Re: Finding the Number of Pythagorean Triples below a bound
- To: mathgroup at smc.vnet.net
- Subject: [mg68232] Re: Finding the Number of Pythagorean Triples below a bound
- From: Peter Pein <petsie at dordos.net>
- Date: Sun, 30 Jul 2006 04:47:56 -0400 (EDT)

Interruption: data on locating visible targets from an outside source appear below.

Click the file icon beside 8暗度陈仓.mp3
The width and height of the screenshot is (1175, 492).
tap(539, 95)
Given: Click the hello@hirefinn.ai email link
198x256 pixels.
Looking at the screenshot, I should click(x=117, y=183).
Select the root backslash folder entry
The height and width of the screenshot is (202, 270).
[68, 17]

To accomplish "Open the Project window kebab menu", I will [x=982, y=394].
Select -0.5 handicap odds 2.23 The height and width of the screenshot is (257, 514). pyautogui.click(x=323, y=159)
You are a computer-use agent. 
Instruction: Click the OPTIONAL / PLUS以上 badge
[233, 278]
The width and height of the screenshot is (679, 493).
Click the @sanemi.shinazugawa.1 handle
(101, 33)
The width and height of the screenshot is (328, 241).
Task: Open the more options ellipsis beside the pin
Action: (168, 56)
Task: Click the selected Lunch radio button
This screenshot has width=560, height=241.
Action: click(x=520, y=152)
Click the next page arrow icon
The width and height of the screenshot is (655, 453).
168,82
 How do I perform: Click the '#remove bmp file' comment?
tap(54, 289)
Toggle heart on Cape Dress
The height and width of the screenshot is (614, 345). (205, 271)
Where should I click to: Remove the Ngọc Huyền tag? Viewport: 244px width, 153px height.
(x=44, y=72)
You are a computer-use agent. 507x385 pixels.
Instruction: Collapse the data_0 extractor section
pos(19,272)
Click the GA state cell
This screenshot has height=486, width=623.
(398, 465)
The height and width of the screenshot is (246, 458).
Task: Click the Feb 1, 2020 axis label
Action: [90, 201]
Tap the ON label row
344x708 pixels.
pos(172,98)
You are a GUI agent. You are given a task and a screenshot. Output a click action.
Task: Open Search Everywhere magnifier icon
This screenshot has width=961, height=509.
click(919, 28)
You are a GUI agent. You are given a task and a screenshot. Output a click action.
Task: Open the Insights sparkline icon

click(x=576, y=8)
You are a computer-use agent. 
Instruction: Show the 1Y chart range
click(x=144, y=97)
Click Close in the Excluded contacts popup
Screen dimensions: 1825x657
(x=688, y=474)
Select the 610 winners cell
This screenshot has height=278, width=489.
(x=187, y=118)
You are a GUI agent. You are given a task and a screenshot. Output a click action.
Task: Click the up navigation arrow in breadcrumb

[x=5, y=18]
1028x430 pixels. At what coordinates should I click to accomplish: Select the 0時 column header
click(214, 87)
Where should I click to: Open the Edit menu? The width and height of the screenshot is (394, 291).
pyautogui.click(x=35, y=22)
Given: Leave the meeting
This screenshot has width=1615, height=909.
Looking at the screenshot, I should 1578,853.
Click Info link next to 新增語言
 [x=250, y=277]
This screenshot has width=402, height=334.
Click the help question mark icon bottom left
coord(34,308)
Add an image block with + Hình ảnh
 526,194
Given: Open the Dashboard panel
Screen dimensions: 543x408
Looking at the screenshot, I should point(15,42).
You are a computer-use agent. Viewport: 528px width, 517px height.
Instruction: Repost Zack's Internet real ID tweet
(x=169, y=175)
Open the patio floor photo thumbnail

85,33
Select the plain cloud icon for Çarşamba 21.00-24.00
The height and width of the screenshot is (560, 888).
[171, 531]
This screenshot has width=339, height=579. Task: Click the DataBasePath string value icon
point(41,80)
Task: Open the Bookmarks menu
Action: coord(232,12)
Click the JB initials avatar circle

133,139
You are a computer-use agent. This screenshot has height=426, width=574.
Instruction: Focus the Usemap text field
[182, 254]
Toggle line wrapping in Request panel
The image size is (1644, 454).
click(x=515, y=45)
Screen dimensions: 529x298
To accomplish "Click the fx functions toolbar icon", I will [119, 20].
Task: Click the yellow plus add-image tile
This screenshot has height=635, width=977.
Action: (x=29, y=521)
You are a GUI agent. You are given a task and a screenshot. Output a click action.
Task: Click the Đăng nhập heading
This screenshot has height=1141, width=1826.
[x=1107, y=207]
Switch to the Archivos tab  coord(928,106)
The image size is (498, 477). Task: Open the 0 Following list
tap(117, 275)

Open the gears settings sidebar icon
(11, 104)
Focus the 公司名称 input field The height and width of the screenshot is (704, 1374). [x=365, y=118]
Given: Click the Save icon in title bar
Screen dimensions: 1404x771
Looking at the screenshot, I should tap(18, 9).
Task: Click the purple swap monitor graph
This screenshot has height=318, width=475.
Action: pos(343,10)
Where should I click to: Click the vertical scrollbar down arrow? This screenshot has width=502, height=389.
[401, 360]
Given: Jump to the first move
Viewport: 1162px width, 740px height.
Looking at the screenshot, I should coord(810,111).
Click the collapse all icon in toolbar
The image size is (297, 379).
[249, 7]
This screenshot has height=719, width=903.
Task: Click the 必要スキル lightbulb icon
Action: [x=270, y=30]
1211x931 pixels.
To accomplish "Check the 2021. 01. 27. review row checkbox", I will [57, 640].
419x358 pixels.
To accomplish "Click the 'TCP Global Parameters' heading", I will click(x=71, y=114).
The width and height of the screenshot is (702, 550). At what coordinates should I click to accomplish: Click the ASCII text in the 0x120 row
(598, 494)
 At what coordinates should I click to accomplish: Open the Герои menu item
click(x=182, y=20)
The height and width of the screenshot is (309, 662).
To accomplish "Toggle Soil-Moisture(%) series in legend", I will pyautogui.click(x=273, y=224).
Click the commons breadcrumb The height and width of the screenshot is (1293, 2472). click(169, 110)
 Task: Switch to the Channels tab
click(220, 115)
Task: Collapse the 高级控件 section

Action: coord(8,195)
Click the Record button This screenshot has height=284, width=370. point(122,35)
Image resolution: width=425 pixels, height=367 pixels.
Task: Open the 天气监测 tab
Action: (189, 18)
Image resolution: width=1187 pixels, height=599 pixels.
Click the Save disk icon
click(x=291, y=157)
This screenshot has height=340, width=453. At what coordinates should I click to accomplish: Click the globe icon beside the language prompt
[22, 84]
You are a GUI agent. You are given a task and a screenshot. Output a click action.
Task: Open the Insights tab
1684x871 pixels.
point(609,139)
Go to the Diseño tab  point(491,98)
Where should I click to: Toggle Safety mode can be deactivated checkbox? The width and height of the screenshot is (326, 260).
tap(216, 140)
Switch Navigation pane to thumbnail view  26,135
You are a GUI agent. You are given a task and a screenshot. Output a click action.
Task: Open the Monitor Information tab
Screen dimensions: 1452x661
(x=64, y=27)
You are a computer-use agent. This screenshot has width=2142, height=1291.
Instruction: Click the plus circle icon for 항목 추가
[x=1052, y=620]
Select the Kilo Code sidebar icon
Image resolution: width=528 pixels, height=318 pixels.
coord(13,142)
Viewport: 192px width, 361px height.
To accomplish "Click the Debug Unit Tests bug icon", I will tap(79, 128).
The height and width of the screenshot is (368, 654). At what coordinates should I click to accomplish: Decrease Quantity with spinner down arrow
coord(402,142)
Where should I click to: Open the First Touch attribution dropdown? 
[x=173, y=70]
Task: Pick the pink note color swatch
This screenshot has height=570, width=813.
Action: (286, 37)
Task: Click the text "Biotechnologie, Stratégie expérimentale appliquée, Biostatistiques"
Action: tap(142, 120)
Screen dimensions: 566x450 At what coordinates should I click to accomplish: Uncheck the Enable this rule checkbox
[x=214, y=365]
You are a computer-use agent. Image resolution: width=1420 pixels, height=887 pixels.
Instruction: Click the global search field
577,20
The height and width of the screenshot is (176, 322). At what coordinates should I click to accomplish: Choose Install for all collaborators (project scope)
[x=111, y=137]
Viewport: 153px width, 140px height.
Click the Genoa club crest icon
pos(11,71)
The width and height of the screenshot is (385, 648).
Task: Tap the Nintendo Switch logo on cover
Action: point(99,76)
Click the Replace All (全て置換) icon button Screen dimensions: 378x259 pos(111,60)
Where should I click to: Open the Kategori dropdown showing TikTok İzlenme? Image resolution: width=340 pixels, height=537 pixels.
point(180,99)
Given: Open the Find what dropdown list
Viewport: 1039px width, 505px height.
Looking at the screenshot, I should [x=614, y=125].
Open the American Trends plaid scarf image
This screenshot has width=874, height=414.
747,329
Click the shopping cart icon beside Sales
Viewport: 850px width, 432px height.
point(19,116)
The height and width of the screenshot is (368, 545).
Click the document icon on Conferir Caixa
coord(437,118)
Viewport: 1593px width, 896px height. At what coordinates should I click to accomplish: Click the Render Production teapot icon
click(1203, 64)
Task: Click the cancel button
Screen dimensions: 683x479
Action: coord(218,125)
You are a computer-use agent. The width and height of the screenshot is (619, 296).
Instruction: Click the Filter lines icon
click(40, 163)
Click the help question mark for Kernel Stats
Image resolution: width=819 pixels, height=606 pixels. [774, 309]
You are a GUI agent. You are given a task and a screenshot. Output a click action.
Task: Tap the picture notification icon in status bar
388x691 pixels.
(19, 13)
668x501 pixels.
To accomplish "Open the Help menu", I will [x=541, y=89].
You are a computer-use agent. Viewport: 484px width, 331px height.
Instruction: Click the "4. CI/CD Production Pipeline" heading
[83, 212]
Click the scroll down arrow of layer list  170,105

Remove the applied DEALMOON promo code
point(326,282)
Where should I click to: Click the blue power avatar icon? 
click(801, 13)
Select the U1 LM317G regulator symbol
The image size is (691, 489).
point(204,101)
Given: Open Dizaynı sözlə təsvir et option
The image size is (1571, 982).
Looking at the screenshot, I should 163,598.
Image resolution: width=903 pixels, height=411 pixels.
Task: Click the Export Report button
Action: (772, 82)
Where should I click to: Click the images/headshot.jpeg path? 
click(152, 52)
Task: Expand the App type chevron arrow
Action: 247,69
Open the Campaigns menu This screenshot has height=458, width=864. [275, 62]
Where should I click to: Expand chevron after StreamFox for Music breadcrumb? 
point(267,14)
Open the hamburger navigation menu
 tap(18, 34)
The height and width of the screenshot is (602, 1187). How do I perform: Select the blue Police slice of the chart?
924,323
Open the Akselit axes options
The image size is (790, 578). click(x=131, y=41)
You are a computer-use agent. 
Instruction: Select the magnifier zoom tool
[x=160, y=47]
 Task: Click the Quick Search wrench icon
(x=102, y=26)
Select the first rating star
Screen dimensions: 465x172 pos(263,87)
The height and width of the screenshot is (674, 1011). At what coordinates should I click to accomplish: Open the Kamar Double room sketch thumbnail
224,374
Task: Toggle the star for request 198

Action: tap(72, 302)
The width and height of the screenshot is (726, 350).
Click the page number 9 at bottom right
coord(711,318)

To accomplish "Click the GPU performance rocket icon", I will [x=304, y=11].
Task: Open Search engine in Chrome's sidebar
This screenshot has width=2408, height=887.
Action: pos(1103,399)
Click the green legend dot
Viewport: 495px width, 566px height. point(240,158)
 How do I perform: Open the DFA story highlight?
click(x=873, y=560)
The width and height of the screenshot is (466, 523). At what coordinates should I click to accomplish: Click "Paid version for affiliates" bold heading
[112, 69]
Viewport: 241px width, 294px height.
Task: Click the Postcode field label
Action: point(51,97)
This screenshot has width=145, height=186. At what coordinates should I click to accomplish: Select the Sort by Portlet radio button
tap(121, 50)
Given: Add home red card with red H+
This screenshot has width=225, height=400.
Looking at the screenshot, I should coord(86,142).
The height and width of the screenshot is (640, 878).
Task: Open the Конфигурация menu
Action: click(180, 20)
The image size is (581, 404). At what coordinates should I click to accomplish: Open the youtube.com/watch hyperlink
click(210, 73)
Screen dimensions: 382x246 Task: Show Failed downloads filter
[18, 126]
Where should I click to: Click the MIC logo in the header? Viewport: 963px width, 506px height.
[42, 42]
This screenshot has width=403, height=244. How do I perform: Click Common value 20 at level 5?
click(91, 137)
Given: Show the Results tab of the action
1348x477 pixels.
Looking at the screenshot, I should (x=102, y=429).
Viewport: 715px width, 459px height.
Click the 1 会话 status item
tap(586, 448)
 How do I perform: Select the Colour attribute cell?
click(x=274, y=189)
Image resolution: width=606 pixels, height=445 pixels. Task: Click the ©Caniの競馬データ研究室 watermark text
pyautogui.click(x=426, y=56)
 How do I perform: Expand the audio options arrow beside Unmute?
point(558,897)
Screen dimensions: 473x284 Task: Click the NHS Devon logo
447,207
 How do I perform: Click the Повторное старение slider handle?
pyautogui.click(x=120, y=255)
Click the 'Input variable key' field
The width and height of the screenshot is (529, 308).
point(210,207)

- References: <eaeqa3$53v$1@smc.vnet.net>
- Sender: owner-wri-mathgroup at wolfram.com
titus_piezas at yahoo.com schrieb:
> Hello all,
>
> Given the equation a^2+b^2 = c^2 with (a,b,c) positive integers,
> 0<a<=b. (For argument's sake, a=b will be allowed.) Let S(10^m) be the
> number of solutions with hypotenuse c < bound 10^m. (They need not be
> primitive.)
>
> Problem: Find S(10^m).
>
> What would be an efficient Mathematica code for this? The explicit
> (a,b,c)'s are not needed, just S(10^m). I also need "m" as high as
> possible, maybe m=6,7, with a reasonable run-time, say, less than an
> hour. (A kind person gave me a code but told me it may be practical
> only up to m=3.)
>
> I stumbled upon some code some time ago, but it only gives the explicit
> (a,b,c)'s with c<10^m, not the count:
>
> Block[{a,b}, For[a=1,a<(10^m/Sqrt[2]),a++, For[b=a,b<10^m,b++,
> If[Sqrt[a^2+b^2]==Round[Sqrt[a^2+b^2]]&&Sqrt[a^2+b^2]<10^m,
> Print[{a,b,Sqrt[a^2+b^2]}]]]]]
>
> for some positive integer "m". Can the above program be modified to
> give S(10^m)? Or what program would be fast, for m=6,7?
>
> Any help would be appreciated. Thanks.
>
> -Titus
>
Hi Titus,
using a huge amount of RAM, on can obtain quite short times:
See http://mathworld.wolfram.com/PythagoreanTriple.html, formula (11)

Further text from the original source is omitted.